EXERCISE >>
All lines before the one containing "You are a GUI", plus that line itself, are to be printed exactly as they appear below.

AVAILABLE RECORDS >>
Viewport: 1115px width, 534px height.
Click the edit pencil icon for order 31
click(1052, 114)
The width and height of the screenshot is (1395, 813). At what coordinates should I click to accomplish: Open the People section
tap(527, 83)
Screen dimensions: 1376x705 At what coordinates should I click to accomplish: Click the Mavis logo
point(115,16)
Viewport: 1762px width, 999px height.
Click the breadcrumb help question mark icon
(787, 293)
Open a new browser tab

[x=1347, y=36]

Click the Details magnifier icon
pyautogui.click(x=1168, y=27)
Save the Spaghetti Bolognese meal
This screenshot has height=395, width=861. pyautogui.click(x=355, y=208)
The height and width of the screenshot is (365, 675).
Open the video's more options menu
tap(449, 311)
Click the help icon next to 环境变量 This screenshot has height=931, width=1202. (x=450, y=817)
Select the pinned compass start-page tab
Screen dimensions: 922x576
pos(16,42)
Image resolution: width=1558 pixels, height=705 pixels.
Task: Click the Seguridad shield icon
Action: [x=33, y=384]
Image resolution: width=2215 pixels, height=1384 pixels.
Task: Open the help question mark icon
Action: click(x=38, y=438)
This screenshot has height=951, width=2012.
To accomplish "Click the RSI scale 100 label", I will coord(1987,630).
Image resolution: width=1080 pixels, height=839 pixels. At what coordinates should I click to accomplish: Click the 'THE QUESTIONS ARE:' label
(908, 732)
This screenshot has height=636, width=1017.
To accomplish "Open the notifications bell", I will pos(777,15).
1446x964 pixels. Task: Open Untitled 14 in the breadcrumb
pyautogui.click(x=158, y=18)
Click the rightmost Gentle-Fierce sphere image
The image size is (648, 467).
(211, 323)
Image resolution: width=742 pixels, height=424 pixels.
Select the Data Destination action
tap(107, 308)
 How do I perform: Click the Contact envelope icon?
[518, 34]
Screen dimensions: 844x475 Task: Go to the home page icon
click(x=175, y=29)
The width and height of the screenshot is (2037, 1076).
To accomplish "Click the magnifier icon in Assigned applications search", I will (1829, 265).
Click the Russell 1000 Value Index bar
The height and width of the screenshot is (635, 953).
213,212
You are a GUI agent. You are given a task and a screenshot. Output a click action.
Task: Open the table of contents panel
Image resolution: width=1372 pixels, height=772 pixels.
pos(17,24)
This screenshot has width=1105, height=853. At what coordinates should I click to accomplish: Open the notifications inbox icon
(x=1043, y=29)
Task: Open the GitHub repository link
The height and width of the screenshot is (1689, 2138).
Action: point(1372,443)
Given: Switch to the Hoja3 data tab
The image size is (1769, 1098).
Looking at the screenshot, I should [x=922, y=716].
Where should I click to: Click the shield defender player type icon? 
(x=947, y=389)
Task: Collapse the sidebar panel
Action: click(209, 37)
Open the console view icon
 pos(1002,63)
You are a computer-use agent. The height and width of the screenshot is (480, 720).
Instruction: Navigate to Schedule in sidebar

EXPECTED OUTPUT >>
Viewport: 1115px width, 534px height.
Click the edit pencil icon for order 31
click(1052, 114)
The width and height of the screenshot is (1395, 813). At what coordinates should I click to accomplish: Open the People section
tap(527, 83)
Screen dimensions: 1376x705 At what coordinates should I click to accomplish: Click the Mavis logo
point(115,16)
Viewport: 1762px width, 999px height.
Click the breadcrumb help question mark icon
(787, 293)
Open a new browser tab

[x=1347, y=36]

Click the Details magnifier icon
pyautogui.click(x=1168, y=27)
Save the Spaghetti Bolognese meal
This screenshot has height=395, width=861. pyautogui.click(x=355, y=208)
The height and width of the screenshot is (365, 675).
Open the video's more options menu
tap(449, 311)
Click the help icon next to 环境变量 This screenshot has height=931, width=1202. (x=450, y=817)
Select the pinned compass start-page tab
Screen dimensions: 922x576
pos(16,42)
Image resolution: width=1558 pixels, height=705 pixels.
Task: Click the Seguridad shield icon
Action: [x=33, y=384]
Image resolution: width=2215 pixels, height=1384 pixels.
Task: Open the help question mark icon
Action: click(x=38, y=438)
This screenshot has height=951, width=2012.
To accomplish "Click the RSI scale 100 label", I will coord(1987,630).
Image resolution: width=1080 pixels, height=839 pixels. At what coordinates should I click to accomplish: Click the 'THE QUESTIONS ARE:' label
(908, 732)
This screenshot has height=636, width=1017.
To accomplish "Open the notifications bell", I will pos(777,15).
1446x964 pixels. Task: Open Untitled 14 in the breadcrumb
pyautogui.click(x=158, y=18)
Click the rightmost Gentle-Fierce sphere image
The image size is (648, 467).
(211, 323)
Image resolution: width=742 pixels, height=424 pixels.
Select the Data Destination action
tap(107, 308)
 How do I perform: Click the Contact envelope icon?
[518, 34]
Screen dimensions: 844x475 Task: Go to the home page icon
click(x=175, y=29)
The width and height of the screenshot is (2037, 1076).
To accomplish "Click the magnifier icon in Assigned applications search", I will (1829, 265).
Click the Russell 1000 Value Index bar
The height and width of the screenshot is (635, 953).
213,212
You are a GUI agent. You are given a task and a screenshot. Output a click action.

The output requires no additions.